Challenge:
Copy out only the lines from the one containing "[youtube] (49, 403)" through the one containing "Shell Flower (680, 1649)", with "Jewelry" swapped for "Accessories" and nothing else changed.

Excerpted records:
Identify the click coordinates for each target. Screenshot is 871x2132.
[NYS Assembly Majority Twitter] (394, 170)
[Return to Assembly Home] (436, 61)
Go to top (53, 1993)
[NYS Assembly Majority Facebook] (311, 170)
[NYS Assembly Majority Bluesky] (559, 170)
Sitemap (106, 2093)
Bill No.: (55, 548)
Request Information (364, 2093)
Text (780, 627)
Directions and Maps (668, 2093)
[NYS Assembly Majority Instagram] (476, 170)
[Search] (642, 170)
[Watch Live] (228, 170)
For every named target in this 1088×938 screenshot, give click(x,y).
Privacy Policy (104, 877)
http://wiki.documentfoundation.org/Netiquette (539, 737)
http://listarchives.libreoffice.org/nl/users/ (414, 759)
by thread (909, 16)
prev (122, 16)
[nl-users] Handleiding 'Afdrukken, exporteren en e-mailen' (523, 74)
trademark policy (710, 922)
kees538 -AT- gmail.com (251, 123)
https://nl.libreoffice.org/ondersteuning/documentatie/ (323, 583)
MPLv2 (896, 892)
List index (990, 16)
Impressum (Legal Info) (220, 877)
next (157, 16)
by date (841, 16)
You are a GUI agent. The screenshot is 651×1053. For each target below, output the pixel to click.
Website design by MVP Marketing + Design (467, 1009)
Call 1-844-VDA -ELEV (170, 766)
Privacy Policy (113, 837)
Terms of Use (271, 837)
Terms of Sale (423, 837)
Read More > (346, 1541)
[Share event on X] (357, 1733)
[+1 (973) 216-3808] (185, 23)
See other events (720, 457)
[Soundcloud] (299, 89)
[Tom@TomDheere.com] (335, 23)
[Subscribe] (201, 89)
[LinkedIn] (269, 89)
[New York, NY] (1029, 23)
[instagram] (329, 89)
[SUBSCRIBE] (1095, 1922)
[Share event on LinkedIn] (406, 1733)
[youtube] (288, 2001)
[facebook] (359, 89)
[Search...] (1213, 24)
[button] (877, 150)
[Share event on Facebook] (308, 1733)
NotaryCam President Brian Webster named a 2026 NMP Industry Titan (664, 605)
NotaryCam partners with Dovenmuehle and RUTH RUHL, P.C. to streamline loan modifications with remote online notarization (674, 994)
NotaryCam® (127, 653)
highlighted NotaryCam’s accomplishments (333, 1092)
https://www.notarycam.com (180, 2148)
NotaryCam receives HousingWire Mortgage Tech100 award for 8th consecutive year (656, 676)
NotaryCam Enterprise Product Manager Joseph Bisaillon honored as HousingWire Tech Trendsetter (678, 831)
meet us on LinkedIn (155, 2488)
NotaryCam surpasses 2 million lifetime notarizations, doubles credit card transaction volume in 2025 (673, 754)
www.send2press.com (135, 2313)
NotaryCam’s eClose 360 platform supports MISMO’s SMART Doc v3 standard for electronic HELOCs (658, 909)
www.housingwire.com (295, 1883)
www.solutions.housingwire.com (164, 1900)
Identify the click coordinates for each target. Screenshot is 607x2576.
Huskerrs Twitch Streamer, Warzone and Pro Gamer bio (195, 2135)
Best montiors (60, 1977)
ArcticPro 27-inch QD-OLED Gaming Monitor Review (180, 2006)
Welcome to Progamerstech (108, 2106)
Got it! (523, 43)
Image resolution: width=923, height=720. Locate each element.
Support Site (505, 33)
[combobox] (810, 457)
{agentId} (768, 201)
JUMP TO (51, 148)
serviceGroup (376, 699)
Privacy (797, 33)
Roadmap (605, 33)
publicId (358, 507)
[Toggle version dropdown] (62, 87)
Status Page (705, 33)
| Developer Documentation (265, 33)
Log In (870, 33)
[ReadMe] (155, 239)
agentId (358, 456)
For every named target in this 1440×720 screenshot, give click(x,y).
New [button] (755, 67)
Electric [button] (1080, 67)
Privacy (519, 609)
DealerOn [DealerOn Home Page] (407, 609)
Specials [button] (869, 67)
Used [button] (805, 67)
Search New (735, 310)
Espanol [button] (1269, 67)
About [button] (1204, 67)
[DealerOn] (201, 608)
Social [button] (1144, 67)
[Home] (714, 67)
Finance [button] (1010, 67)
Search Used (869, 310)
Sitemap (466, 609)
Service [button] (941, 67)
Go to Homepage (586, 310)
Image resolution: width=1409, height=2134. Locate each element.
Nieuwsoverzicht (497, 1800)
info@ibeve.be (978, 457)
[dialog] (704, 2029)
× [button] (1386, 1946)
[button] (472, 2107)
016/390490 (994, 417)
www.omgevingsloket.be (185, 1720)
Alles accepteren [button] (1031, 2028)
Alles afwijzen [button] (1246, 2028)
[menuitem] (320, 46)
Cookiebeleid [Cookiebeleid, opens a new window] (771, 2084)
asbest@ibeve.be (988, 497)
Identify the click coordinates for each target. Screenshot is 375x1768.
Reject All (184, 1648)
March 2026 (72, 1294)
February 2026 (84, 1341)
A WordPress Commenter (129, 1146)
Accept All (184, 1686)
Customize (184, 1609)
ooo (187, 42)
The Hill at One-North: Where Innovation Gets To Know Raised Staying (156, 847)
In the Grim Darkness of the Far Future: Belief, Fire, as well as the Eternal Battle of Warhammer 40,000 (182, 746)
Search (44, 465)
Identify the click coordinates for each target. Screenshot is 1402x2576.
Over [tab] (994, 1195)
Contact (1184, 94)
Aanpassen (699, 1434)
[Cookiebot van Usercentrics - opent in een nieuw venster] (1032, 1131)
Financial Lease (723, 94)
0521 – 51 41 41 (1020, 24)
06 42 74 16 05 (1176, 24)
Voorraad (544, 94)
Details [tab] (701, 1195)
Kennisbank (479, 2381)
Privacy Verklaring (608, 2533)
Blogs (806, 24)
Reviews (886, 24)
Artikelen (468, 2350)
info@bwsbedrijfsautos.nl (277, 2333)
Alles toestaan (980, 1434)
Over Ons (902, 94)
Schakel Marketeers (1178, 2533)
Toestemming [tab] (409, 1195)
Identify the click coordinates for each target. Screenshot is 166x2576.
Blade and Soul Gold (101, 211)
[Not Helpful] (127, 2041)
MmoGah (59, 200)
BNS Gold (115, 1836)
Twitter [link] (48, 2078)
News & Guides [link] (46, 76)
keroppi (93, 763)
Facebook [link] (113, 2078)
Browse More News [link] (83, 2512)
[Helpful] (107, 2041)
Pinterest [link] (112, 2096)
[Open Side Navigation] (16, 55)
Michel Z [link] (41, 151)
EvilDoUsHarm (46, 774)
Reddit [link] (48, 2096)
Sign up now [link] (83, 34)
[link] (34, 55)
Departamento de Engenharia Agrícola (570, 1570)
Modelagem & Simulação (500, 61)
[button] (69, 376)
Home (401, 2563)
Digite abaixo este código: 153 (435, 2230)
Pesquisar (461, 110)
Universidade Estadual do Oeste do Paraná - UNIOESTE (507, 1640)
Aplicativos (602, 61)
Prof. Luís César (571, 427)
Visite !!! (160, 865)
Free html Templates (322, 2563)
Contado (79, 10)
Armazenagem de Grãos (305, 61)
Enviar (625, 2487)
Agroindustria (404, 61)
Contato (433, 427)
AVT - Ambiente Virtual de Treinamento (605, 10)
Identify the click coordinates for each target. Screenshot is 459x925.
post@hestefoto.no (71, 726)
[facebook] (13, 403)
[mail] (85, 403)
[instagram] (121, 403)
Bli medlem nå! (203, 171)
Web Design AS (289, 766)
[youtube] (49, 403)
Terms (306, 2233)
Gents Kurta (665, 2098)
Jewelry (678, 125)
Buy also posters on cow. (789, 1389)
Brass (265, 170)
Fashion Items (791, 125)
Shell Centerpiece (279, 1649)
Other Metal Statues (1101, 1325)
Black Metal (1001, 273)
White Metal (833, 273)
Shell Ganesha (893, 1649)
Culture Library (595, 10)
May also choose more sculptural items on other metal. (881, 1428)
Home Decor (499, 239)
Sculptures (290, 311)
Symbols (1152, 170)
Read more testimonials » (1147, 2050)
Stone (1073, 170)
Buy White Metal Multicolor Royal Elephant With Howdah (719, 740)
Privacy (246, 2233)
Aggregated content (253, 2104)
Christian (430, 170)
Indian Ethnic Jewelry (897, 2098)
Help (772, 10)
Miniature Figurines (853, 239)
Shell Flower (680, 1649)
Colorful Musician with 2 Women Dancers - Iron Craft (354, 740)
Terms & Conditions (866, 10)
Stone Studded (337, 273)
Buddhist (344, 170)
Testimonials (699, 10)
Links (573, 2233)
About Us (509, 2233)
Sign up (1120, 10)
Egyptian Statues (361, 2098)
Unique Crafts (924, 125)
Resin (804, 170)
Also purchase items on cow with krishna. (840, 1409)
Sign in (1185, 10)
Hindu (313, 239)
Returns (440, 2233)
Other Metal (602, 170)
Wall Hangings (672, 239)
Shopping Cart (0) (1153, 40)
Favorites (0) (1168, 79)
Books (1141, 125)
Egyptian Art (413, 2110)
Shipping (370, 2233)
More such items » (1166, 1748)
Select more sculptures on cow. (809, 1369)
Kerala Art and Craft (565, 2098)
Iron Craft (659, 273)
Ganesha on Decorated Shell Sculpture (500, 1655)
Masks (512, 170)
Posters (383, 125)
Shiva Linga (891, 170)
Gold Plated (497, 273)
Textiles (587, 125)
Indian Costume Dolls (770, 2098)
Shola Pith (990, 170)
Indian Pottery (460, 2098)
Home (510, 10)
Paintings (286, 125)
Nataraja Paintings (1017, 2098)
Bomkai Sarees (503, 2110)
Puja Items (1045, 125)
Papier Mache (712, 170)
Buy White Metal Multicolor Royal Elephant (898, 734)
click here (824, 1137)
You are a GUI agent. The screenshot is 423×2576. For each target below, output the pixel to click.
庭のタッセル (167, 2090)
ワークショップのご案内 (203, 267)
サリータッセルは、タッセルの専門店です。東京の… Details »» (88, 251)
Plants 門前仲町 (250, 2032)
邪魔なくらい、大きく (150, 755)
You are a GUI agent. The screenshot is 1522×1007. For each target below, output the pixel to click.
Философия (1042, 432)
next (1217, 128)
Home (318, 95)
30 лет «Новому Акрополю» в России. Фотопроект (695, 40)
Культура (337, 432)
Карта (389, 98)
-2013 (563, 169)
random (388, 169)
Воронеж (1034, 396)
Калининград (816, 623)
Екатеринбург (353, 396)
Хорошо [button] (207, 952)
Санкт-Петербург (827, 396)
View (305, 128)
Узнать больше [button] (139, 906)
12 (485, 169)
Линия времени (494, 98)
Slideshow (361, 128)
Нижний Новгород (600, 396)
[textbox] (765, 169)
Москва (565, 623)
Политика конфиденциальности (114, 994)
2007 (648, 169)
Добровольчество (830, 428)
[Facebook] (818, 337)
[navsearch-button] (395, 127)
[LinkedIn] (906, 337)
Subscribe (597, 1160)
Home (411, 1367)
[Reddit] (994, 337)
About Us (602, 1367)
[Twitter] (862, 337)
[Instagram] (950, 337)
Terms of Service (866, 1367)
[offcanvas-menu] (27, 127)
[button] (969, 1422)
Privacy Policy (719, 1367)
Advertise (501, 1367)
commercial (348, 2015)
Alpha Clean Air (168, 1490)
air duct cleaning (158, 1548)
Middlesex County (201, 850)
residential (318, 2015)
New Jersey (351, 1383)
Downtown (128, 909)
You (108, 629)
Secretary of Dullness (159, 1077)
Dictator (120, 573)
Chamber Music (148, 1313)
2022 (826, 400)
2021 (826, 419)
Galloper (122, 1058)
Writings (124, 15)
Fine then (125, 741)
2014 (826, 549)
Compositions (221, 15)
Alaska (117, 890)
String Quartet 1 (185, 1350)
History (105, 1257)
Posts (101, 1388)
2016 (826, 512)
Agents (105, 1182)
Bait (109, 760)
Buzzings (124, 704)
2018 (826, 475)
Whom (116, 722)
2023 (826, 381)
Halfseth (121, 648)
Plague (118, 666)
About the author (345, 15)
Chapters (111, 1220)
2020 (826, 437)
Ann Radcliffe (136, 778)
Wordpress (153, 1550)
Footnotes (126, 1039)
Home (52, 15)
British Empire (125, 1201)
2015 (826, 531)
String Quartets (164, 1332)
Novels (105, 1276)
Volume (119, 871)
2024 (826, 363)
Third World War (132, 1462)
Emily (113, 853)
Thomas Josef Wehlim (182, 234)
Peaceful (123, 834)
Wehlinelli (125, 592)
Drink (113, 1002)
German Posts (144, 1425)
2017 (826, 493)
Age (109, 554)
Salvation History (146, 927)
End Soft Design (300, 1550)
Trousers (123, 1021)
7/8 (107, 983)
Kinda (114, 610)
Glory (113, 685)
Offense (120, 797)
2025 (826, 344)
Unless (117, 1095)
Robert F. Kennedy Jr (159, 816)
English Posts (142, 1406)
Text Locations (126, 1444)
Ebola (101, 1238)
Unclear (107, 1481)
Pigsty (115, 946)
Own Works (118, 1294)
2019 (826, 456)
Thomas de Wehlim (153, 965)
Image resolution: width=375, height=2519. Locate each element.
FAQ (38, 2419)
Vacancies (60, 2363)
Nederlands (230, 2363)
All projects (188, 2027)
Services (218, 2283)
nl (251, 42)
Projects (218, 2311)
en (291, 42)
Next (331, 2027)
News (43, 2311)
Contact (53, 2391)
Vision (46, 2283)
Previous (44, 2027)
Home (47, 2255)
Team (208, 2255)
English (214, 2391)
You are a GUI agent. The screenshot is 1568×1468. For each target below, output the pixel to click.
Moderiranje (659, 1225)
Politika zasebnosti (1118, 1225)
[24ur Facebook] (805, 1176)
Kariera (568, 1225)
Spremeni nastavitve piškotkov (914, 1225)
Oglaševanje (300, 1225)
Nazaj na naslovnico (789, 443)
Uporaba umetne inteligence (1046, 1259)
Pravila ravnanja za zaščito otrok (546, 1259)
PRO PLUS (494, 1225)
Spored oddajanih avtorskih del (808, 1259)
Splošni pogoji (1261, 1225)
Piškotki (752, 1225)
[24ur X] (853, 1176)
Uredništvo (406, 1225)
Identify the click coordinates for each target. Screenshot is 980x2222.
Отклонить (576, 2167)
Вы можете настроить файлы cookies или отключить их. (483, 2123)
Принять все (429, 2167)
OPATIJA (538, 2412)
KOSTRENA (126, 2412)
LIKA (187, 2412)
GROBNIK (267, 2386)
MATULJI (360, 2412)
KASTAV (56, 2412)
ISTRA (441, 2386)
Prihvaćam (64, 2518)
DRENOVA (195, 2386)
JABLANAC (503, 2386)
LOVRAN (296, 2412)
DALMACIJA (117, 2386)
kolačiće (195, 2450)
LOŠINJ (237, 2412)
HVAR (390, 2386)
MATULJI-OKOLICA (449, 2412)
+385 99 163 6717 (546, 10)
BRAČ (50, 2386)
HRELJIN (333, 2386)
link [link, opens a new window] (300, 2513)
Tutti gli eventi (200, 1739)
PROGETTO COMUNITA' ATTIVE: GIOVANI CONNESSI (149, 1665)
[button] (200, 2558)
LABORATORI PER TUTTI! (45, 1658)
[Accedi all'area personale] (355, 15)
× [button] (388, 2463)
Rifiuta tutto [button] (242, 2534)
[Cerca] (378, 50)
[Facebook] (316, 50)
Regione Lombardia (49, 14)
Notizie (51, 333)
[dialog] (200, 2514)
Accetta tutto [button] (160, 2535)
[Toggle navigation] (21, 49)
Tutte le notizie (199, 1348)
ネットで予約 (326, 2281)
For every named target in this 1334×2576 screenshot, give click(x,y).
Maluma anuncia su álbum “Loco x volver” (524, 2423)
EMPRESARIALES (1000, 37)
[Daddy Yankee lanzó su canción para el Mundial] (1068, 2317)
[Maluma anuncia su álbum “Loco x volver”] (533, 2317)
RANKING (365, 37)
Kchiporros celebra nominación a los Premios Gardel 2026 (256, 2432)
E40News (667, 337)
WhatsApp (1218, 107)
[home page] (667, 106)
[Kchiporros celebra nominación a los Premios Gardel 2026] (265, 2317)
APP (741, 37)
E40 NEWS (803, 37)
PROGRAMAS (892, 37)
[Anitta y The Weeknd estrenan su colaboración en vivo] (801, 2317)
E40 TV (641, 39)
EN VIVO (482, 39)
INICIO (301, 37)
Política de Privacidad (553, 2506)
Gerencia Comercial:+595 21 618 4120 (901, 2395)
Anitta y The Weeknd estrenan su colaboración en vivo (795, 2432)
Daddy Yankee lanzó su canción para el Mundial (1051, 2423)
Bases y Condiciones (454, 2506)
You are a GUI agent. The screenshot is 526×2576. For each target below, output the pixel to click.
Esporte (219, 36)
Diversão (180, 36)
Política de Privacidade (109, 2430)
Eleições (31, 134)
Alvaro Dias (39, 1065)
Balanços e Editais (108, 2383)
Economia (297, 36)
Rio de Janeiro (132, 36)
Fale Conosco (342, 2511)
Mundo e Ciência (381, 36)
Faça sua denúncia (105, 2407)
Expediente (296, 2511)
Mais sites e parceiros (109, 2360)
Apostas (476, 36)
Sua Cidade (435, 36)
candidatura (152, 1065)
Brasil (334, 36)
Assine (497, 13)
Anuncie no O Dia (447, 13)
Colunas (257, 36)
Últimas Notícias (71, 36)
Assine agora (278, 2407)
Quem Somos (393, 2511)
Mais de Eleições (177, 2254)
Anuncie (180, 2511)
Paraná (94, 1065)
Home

Answer to the exercise:
[youtube] (49, 403)
Terms (306, 2233)
Gents Kurta (665, 2098)
Accessories (678, 125)
Buy also posters on cow. (789, 1389)
Brass (265, 170)
Fashion Items (791, 125)
Shell Centerpiece (279, 1649)
Other Metal Statues (1101, 1325)
Black Metal (1001, 273)
White Metal (833, 273)
Shell Ganesha (893, 1649)
Culture Library (595, 10)
May also choose more sculptural items on other metal. (881, 1428)
Home Decor (499, 239)
Sculptures (290, 311)
Symbols (1152, 170)
Read more testimonials » (1147, 2050)
Stone (1073, 170)
Buy White Metal Multicolor Royal Elephant With Howdah (719, 740)
Privacy (246, 2233)
Aggregated content (253, 2104)
Christian (430, 170)
Indian Ethnic Accessories (897, 2098)
Help (772, 10)
Miniature Figurines (853, 239)
Shell Flower (680, 1649)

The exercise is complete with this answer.